With the  property on linkability, in an anonymized dataset you should not be able to link two transactions from the same device and you should not be able to link a transaction to another dataset.
No.  That is simply wrong.  All session-based interactions with users depend on the linking of multiple interactions over time, each of which must remain linked in the dataset if the site is going to make any meaningful use of them.  Linking data records doesn't have anything to do with privacy or EU data protection.


If data records can be linked then there is a significant chance we're not talking about anonymized data.

We aren't talking about a definition of significant chance.
De-identified is a state of being -- either it is or it isn't.

Linking many records together with a transaction-id, for example, has
nothing to do with whether the records can be linked to a user.
They might just be all the records related to a product SKU.
We can't say that a data set isn't de-identified just because there
exists some common field among the records.

If the records cannot be linked to a user, they do not represent a
privacy risk.  If any of the same-transaction-id records can be linked
to the user, then all of them can and the data is not de-identified.
The number of records simply doesn't matter.  What matters is at least
one of them (or some correlation of them) can be linked to a particular
user.


That does not, in any way, imply that the data set remains linked to the user, which is what linkability means to data protection. (Linking to the user's device is just an indirect linking to the user).

With respect to anonymization techniques, this is the most suitable definition. We had a similar discussion about the definition of unlikability a while ago, I suggested using the terminology of ISO/IEC 15408-2 (http://lists.w3.org/Archives/Public/public-tracking/2012Nov/0255.html).

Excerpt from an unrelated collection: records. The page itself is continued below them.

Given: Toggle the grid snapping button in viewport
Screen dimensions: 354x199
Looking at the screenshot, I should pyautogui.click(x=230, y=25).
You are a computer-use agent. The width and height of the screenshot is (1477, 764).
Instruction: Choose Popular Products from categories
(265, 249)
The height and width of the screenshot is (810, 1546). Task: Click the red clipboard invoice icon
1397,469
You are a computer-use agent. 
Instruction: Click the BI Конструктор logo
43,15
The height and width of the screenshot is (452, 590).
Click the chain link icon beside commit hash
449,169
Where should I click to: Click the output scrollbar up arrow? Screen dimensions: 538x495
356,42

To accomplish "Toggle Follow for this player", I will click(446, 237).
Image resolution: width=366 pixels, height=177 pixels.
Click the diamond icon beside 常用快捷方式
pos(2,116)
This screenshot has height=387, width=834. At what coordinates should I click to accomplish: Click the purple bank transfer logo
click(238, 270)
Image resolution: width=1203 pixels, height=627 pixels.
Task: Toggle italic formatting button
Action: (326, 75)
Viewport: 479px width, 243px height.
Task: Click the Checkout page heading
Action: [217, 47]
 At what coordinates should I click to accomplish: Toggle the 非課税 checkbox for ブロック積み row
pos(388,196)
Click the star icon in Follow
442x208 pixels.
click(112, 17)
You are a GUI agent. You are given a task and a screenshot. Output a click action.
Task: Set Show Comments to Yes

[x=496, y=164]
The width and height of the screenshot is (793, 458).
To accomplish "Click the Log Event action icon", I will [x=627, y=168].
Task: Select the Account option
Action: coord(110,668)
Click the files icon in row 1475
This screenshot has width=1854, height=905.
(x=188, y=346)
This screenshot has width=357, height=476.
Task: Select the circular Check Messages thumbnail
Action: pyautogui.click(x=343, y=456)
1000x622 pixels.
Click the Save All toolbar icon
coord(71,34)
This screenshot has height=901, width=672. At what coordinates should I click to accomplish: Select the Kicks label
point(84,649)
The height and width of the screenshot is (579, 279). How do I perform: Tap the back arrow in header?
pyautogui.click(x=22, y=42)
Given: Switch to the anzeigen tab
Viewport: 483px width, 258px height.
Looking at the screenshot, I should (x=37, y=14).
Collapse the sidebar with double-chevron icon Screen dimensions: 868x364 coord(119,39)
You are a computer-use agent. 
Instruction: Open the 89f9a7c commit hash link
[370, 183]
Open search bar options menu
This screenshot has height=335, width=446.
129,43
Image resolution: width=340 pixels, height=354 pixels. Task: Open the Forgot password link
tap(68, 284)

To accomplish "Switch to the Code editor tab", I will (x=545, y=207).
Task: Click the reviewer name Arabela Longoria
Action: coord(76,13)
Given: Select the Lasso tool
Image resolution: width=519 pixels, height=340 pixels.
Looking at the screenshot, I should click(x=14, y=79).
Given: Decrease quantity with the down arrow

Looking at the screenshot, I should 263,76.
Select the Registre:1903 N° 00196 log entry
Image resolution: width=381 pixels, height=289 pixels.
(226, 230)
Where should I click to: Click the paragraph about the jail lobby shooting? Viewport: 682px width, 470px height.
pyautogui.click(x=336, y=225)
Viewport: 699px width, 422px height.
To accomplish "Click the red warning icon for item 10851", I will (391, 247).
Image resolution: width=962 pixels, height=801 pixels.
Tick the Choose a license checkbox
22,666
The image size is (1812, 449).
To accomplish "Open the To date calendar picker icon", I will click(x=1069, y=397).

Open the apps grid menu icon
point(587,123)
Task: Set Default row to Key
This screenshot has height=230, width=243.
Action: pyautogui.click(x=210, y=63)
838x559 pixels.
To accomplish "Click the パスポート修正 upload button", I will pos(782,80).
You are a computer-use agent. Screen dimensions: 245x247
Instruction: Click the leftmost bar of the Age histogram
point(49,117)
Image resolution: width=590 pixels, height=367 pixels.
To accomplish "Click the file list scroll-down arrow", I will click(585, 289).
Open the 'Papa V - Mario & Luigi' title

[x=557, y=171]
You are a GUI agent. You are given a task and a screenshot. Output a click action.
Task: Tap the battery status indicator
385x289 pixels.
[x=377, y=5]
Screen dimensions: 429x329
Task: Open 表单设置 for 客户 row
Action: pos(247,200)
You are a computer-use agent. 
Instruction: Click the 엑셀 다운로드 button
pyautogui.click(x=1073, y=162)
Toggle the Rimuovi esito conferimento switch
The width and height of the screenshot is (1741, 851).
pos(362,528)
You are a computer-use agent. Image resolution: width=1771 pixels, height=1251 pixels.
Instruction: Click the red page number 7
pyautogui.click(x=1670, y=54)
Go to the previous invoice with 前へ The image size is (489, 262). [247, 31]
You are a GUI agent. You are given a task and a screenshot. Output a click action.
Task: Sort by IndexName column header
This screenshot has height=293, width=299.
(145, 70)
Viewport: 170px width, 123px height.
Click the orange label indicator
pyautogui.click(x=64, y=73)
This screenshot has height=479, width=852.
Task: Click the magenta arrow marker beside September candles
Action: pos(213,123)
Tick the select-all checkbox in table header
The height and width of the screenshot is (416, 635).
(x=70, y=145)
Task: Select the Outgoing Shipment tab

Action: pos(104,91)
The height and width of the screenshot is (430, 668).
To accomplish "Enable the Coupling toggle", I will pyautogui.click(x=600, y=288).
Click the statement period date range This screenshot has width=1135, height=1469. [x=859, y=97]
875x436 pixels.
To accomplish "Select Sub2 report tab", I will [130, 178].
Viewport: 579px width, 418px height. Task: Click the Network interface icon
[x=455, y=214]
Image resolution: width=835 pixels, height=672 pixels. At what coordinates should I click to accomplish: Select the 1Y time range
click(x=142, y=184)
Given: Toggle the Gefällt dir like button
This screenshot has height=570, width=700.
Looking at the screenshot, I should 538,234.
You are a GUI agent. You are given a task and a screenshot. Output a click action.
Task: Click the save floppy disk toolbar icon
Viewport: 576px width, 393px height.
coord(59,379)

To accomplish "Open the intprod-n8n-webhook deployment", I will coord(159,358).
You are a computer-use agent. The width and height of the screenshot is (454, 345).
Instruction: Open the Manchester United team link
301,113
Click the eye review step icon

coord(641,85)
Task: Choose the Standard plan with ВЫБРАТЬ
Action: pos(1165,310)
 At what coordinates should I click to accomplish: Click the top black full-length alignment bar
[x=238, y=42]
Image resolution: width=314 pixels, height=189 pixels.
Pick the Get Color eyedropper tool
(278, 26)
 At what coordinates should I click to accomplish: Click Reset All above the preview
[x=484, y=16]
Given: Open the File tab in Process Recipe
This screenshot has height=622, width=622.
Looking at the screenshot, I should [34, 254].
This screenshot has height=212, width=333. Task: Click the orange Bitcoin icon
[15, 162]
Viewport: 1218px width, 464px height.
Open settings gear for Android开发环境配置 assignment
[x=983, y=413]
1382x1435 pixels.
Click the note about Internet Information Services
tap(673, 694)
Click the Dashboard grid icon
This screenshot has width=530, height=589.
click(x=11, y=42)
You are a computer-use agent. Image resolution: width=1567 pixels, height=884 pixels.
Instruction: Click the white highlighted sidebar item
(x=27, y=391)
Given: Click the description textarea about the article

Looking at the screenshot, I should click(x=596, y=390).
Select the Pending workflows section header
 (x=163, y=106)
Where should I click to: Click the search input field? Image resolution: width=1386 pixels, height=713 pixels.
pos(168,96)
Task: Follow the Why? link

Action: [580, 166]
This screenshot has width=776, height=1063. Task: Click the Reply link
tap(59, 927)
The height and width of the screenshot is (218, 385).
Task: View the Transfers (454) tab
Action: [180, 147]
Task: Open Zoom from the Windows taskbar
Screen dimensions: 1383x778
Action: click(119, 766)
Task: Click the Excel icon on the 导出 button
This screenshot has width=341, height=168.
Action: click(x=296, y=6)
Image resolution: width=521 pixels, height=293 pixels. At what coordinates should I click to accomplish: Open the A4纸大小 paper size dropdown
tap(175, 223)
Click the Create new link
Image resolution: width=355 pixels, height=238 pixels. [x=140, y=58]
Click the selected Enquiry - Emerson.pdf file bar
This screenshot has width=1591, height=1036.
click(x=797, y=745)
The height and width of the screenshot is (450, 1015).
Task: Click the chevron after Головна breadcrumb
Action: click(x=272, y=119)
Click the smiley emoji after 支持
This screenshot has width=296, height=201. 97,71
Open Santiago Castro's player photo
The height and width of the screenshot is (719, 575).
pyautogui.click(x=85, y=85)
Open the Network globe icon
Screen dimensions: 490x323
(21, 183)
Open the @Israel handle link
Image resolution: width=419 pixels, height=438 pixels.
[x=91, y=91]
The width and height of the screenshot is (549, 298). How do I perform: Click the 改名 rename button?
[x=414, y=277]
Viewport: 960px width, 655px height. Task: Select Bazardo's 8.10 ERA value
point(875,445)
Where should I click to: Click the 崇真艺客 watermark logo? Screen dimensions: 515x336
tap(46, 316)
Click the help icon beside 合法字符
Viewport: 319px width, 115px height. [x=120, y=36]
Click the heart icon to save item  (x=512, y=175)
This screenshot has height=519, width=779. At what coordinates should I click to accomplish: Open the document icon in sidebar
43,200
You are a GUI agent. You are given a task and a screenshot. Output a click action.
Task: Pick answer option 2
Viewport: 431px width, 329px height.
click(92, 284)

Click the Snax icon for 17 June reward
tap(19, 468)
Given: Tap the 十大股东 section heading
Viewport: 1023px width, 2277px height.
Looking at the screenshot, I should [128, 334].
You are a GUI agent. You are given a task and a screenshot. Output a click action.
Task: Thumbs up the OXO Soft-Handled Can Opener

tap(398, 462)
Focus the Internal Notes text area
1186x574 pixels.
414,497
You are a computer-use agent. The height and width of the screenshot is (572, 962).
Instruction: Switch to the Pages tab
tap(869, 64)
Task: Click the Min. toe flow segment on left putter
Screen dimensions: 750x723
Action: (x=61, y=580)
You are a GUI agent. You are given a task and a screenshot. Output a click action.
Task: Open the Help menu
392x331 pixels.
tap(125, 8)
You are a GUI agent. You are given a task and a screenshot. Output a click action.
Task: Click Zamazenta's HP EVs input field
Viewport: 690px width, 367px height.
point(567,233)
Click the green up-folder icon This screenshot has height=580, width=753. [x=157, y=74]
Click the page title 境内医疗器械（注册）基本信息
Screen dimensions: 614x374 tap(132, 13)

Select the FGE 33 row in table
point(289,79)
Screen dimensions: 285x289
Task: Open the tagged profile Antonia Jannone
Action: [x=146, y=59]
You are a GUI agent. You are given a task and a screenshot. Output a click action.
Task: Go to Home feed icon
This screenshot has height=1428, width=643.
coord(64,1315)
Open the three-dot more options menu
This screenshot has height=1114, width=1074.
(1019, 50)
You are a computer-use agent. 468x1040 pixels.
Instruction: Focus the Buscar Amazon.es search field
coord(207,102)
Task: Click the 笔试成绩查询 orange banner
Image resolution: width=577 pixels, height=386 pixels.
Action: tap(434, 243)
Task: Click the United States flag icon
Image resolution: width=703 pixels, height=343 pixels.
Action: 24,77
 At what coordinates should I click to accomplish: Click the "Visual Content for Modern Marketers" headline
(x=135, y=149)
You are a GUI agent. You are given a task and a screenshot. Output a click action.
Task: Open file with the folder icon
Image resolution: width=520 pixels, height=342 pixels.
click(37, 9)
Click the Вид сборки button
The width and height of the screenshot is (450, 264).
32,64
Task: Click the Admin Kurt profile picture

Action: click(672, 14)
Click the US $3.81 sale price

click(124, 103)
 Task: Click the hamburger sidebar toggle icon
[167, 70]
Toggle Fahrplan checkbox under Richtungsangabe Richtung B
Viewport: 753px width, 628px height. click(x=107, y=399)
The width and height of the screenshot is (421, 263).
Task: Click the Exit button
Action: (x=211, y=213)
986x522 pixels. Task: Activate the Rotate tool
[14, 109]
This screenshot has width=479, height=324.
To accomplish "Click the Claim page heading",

The Article 29 definition of linkability is simply wrong: it seems to be entirely misinformed about what that term means with regard to data protection. Maybe that's why we are calling it de-identification instead.

Again with respect to anonymization this is the definition provided by ISO/IEC 15408-2.  If you have a different definition which is more widely used, please provide a link to it.

We aren't defining anonymization techniques (a process).  As I noted,
the definition you provide does not address whether the data remains linked
to a user, which is the only thing that matters for our use of the term.
Whatever the ISO/IEC definition provides, it isn't how we are using
that term in our discussions.


You are trying to prevent identifying a user via data correlation and have construed the definition as if that is all that matters. As a side-effect, you are preventing normal operation of a site
in terms of evaluating which user agent software doesn't work well,or where to place UI elements in a window, or what sets of content lead to a conversion (as opposed to boredom or leaving the site).

I don't think how this would happened in a *third party* context. In a first party context this would be allowed so I'm not sure I would prevent any normal operation.

We are talking about the definition for a term.  There is no context.
There is no party.  Those other terms only matter when we talk about
requirements associated with data collected in a specific network
interaction.


My proposed text says that the dataset is de-identified when it cannot be used to identify a particular user.  How it might be used to do so is irrelevant -- any mechanism applies, including data correlation.

How do you practically evaluate that?

The same way that all privacy researchers do: I take the data set and
try to find someone.  If I succeed, the data is clearly not de-identified.
Otherwise, I look at the data for statistical patterns and try again.
But this assumes I don't already know.  There are ways to progressively
reduce an identified data set such that there are no useful correlations,
assuming the records start with some form of user id (to be sure that
everything that might be unique to a small set of users is removed).
Those are anonymization techniques.  But that doesn't make a process
of anonymization suitable as a definition for the desired end-result.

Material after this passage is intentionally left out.